In his new petition, filed by Kanu Agabi, the former attorney general claimed that the pieces of evidence against him were unsubstantiated and forged.

He argued that the parties responsible for the petition, investigations, and commencement of criminal trial allegedly resorted to the forgery of both the audio and email evidence, adding that the purpose of introducing the email was to establish a relationship between him and Mr Abubakar.

Mr Adoke expressed shock at what he called the “unlawful design” and “collusion” with the prosecutors in Milan, which resulted in the “forgery” of the evidence.

To establish that the email was forged, Mr Adoke said that at the time it was sent, being June 21, 2011, he was not in office as attorney general of the federation, “owing to the dissolution of the Federal Executive Council” by former president Goodluck Jonathan.
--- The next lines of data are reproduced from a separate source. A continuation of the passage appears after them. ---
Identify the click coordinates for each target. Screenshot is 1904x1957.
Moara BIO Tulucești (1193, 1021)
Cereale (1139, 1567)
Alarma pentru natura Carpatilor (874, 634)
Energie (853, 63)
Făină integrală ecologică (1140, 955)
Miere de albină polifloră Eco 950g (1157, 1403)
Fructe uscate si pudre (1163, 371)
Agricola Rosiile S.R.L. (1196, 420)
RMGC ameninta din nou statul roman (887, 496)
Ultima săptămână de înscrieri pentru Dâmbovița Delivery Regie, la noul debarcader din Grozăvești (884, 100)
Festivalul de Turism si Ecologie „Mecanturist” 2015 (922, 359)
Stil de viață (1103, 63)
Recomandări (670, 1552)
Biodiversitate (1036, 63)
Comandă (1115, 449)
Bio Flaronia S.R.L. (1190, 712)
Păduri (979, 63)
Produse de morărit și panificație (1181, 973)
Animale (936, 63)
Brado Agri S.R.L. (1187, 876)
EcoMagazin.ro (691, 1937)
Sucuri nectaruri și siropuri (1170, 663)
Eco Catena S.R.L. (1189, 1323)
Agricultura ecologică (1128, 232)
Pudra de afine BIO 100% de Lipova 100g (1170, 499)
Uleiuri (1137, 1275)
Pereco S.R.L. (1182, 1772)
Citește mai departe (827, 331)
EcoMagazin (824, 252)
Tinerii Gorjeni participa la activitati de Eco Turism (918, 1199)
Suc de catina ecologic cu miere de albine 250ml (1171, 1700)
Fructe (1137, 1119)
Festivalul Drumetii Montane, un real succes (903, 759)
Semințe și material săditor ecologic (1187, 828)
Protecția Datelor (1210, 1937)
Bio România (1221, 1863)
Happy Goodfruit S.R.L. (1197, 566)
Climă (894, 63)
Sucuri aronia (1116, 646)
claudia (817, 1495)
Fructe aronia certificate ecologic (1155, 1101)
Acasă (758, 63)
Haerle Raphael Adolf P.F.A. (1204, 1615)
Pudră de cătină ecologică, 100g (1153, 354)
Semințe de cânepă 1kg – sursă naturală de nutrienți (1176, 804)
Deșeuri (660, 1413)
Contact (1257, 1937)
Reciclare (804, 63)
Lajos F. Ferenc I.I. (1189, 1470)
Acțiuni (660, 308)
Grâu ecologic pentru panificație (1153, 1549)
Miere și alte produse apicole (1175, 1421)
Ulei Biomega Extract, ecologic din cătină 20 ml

The former minister claimed he was re-appointed into office on July 2, 2011, adding that within the period the email was allegedly sent, he was abroad and never had any dealings with official matters of the state.

In the same vein, Mr Adoke said the prosecutors claimed the email was sent by “Mohammed Bello Adoke” but he never signed off correspondences without adding the suffix “SAN”, which was not contained in the email.

Mr Adoke also claimed that he could never have sent an email from another person’s mail while using his name. He described such conduct as “nonsensical” and distanced himself from the claim.

He argued further that even if he had any reason to use another person’s mail, he had a retinue of aides who could help him out.

Mr Adoke recalled that there had been similar evidence presented against him in the past, with respect to a tape of an alleged telephone recording with a certain Carlamaria Rumor, said to be a reporter with RAI TV in Italy, which he denied.

He called on the security operatives to investigate the genesis of the claims and bring those behind the “forgery” to book, adding that the individuals who initiated the petition, investigation and criminal trial against him may have questions to answer in the alleged case of “forgery”.